Di Giorgio Giudici
I giornali e i servizi alla televisione ne parlano chiaro, tanto che la frase anticipata da un hashtag diventa subito uno slogan: iorestoacasa. Eppure sembra che il messaggio sia arrivato in sordina. Poche orecchie pronte a recepirlo, troppo poche. Riaggiorno la casella email a colpi di tic ossessivo-compulsivi. Niente, nessuna email dal capo. La chat coi colleghi diventa un delirio tra i «se», i «ma», i «forse». Niente, aspettiamo. Aspettiamo una risposta che però tarda ad arrivare e quindi, vittima della solita quotidianità, salgo sull’ennesimo treno che mi porta in ufficio: non so se rimanere più sorpreso dall’indifferenza del capo, o dalla testardaggine di altri miei colleghi già loggati alle loro scrivanie.

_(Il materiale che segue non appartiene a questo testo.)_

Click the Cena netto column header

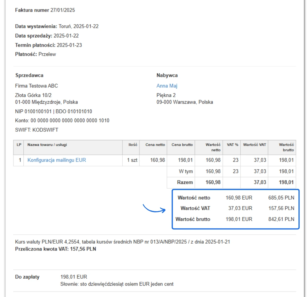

Poi capisco, il messaggio è ovvio: non abbiamo tempo per il virus, il lavoro non può fermarsi.
Ed è lì che capisco che su quel treno ci risalirò a fine giornata, ma che per un po’ ne farò a meno.

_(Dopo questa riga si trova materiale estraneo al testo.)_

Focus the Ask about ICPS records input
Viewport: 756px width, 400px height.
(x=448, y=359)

Perché sì, a prescindere dai ruoli e dalle gerarchie, in situazioni come queste bisogna più che mai essere responsabili delle proprie scelte.
Capisco che sono fortunato abbastanza per avere un tipo di lavoro che posso gestire da casa. Capisco che la tutela della salute pubblica è una questione seria e che non è un capriccio dietro cui nascondermi per non sedermi a quella scrivania. Capisco che la mia professionalità non è dettata dalle ore spese in ufficio, ma dalla presenza che offro indipendentemente dallo studio, dal treno, da casa o da Marte. Capisco, tra l’altro, che lo smart working diventerà presto la mia prigione, perché non sarà più l’orario di un treno a sancire la chiusura del laptop. Una reperibilità erroneamente data per scontata, ma una responsabilità e un senso del dovere che gridano alle orecchie sorde di chi rimane convinto che il lavoro debba essere dimostrato con la presenza fisica in ufficio.

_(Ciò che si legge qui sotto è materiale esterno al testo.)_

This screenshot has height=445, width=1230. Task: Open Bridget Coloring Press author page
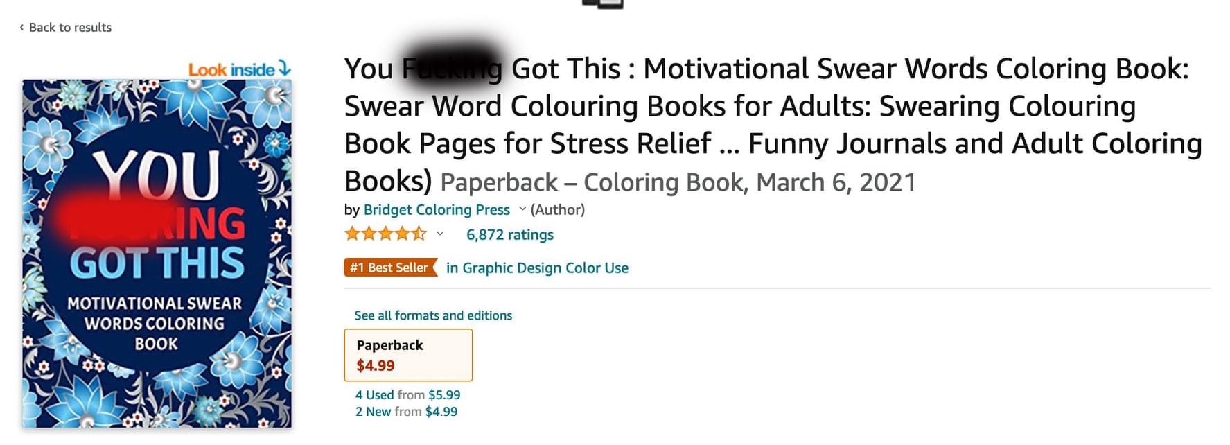[437, 210]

Io il lavoro vado avanti a farlo continuando a rispettare le scadenze ma, allo stesso tempo, non riesco a non guardare con amarezza l’irresponsabilità del capo e dei miei colleghi nella loro imperterrita lotta contro qualcosa di più grande di loro.
E no, non mi sento in colpa nel dire «resto a casa», mi sento, al contrario, finalmente fiero di aver preso una posizione.